Your goal |
Rewrite the data from its first line through the line containing "Screen dimensions: 1185x700 coord(18,78)", inclusive, as a JSON list of strings. Use one string per line and leave out blank lines.

Source material |
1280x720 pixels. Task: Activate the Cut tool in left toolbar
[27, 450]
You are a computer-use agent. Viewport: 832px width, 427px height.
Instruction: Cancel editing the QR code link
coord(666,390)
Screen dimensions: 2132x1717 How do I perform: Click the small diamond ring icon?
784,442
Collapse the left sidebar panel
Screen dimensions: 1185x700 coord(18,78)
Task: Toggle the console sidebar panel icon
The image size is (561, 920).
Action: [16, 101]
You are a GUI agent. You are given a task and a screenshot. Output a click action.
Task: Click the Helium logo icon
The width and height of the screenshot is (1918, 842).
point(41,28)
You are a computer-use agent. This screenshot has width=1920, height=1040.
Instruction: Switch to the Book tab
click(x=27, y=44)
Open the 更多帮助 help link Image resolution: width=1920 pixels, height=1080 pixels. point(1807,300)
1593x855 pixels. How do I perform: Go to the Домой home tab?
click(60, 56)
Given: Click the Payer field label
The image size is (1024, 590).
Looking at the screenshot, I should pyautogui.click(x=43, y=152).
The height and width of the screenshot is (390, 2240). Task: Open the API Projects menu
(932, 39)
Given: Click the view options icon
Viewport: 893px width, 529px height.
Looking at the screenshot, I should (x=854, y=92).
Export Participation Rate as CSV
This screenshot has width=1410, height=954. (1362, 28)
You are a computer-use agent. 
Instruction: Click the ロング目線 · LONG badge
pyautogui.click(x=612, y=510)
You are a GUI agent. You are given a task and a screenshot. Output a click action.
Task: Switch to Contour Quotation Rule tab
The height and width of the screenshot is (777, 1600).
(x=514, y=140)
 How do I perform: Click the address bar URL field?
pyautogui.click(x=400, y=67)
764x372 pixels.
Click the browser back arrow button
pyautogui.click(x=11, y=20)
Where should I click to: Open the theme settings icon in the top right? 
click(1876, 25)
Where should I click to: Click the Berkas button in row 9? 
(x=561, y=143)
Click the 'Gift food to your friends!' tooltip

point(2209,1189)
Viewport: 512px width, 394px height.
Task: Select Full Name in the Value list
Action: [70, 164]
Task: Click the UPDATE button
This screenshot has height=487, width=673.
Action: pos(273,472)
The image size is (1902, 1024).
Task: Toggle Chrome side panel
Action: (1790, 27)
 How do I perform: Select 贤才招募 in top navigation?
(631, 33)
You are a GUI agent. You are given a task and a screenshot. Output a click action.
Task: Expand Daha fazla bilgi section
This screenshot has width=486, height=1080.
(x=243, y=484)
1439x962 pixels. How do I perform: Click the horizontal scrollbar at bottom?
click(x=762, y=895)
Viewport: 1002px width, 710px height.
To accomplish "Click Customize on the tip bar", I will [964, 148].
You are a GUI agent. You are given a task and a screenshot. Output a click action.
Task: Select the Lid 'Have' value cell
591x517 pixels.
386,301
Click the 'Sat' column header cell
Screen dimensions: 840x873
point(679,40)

Response for this exercise |
[
  "1280x720 pixels. Task: Activate the Cut tool in left toolbar",
  "[27, 450]",
  "You are a computer-use agent. Viewport: 832px width, 427px height.",
  "Instruction: Cancel editing the QR code link",
  "coord(666,390)",
  "Screen dimensions: 2132x1717 How do I perform: Click the small diamond ring icon?",
  "784,442",
  "Collapse the left sidebar panel",
  "Screen dimensions: 1185x700 coord(18,78)"
]